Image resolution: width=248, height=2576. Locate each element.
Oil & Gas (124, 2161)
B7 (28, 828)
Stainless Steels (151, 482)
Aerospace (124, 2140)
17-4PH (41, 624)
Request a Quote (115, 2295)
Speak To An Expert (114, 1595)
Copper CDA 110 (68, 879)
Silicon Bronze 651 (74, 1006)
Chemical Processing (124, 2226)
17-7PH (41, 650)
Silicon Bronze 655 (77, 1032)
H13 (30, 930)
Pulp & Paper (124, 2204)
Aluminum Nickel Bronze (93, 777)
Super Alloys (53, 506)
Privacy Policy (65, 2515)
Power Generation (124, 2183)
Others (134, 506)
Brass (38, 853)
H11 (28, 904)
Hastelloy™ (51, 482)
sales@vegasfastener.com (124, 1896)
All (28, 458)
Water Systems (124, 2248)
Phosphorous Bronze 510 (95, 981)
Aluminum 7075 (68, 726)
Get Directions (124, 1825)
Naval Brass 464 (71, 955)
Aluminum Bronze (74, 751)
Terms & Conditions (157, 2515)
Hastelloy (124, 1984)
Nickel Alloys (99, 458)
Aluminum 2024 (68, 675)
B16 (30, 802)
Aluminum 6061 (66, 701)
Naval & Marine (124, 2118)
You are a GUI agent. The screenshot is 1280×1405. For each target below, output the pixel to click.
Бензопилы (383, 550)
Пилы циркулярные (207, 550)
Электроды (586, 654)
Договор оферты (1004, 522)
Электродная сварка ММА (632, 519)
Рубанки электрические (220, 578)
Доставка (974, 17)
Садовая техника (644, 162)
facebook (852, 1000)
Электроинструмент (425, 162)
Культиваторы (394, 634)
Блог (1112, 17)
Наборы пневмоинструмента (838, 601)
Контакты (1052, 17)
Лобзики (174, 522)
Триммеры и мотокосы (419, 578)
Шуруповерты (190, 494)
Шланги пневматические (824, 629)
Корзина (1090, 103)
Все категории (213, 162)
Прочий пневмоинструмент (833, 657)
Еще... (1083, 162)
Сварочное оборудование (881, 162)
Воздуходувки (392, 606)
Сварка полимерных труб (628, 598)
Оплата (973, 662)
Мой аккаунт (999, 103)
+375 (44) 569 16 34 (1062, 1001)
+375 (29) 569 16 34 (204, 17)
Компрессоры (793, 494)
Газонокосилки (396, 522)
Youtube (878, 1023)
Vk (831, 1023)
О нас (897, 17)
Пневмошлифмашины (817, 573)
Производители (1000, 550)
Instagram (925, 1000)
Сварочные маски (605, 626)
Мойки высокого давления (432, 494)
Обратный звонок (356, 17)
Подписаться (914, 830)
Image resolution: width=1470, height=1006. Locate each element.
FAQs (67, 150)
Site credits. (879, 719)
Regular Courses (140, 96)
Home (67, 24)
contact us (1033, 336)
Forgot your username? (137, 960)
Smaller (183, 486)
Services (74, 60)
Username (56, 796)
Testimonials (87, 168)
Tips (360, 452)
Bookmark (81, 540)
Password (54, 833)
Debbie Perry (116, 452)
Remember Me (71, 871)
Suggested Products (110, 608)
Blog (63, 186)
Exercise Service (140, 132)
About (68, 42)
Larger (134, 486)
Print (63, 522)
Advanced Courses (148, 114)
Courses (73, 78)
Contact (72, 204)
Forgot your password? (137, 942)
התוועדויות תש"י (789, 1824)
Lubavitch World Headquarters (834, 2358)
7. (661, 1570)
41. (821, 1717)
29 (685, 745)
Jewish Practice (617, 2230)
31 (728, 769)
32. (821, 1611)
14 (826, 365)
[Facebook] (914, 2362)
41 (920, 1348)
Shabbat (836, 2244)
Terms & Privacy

> [Work to complete] Copy exactly the lines that begin with the one containing "29 (685, 745)" and continue to the end of the records, both included, and nothing more.

> [Result for this exercise]
29 (685, 745)
Jewish Practice (617, 2230)
31 (728, 769)
32. (821, 1611)
14 (826, 365)
[Facebook] (914, 2362)
41 (920, 1348)
Shabbat (836, 2244)
Terms & Privacy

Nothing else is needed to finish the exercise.